▶ **Objectives**
A. Summarize the passage on moderate Islam in Indonesia in two sentences.
B. According to the passage on moderate Islam in Indonesia, since what year has the Nahdlatul Ulama existed?
C. Continue the passage on moderate Islam in Indonesia from the point where it ends.
-- Passage provided start --
In Indonesia, debating moderate Islam is no less political. Many believe that Muhammadiyah (since 1912) and the Nahdlatul Ulama (since 1926) are moderates, because they accept the semi-secular state ideology of Pancasila and do not promote the formalization of Islamic law at the national level. They are also moderates because they condemn terrorism and the use of violence in promoting the good and forbidding the evil (amar ma’aruf nahi mungkar). Muhammadiyah and the Nahdlatul Ulama have been promoting interfaith and inter-civilizational dialogue, peace movement, and international co-operations. Muslim figures such as late Nurcholish Madjid, Abdurrahman Wahid, Harun Nasution, Azyumardi Azra, M.Dien Syamsuddin, Hasyim Muzadi, and many more are regarded as moderates. Although they are often critical of American foreign policies on particular issues, as many others in the world, they do not show anti-Americanism. Despite minor cases where members of these two organizations become radical such as Kahar Muzakkar during the 1960s and 1970s and other cadres in the 1990s onward who joined some contemporary hardliners, these two organizations have allowed the establishment of more networks, movements, and organizations which identify and promote themselves as moderates, progressives or liberals.
They are, for example, Perhimpunan Pesantren dan Pengembangan Masyarakat (P3M), Jaringan Islam Emansipatoris (JIE), LAKPESDAM NU (Lembaga Kajian dan Pengembangan Sumber Daya Manusia) Jakarta, Lembaga Kajian Islam dan Sosial (LKiS), Paramadina, Jaringan Islam Liberal (JIL), Jaringan Islam Progresif, Jaringan Intelektual Muda Muhammadiyah (JIMM), Gerakan Islam Transformatif (GIT), Generasi Santri Progresif (GSP), Gerakan Dakwah Islam Profetik (GARDIF), Jaringan Filantropi Islam (JIFI), Gerakan Praksis Kemanusiaan Madani (Gaprikima), International Center for Islamic Pluralisme (ICIP), Center for Moderate Muslims (CMM), elSAD (Lembaga Studi Agama dan Demokrasi) Surabaya, LKPSM Yogyakarta, Kaum Muda NU, Syarikat (Masyarakat Santri untuk Kajian Sosial dan Advokasi Rakyat), LAPAR (Lembaga Advokasi & Pendidikan Anak Rakyat) Makassar, Puan Hayati, Rahima, Lentera Hati, and still more. Those peoples and networks share the notion of moderates as the non-violent since they promote their Islamic interpretations through education, training, community development, publications, dialogue and co-operations.
-- Passage provided end --
-- Dataset excerpt start --
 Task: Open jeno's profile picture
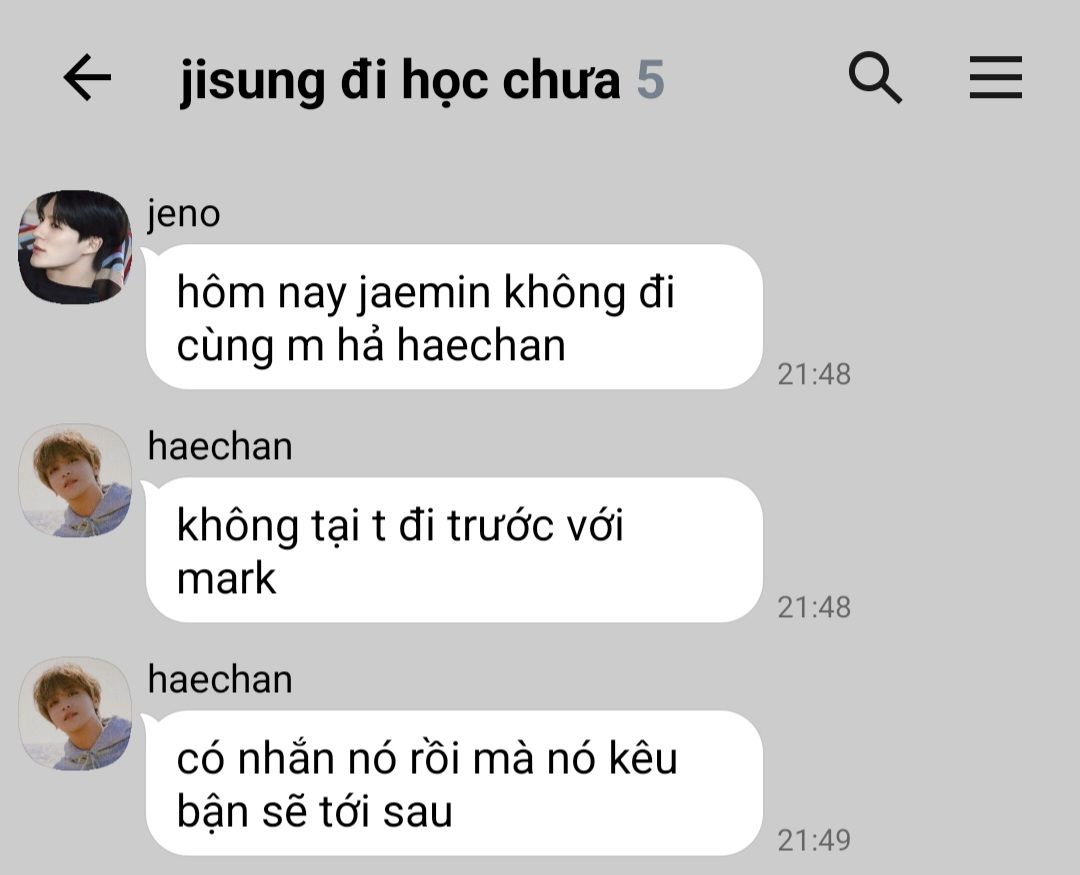pos(74,247)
-- Dataset excerpt end --
▶ **Outputs by task**
A. Muhammadiyah and the Nahdlatul Ulama are widely seen as moderates because they accept the semi-secular state ideology of Pancasila, do not promote formal Islamic law at the national level, and condemn terrorism and violence. Although a few of their members have turned radical, the two organizations have allowed many networks to form that call themselves moderate, progressive, or liberal and that spread their interpretations non-violently through education, training, community development, publications, dialogue, and co-operation.

B. 1926

C.
The question remains: what about the silent majority? The silent majority can only be identified as moderates or not by making surveys or other methods of research. Several surveys indicate that many Muslims are intolerant in the sense that they do not like Christians, Jews, and Muslim sects, and even the liberals. Many want an Islamic state and the formalization of Islam Law at regional levels, although they do not want amputation of thieves or throwing stones of the sinners. Another survey implies also that particular Arabic books allow intolerant interpretation of Islam such as domestic violence (husband against wives, parents against children in certain cases). Some 190 million Indonesian Muslims do not speak nor write, but if organizations such as Muhammadiyah, NU, and hundred more are assumed as representatives of the majority, then we can safely argue that most Indonesian Muslims are indeed moderate.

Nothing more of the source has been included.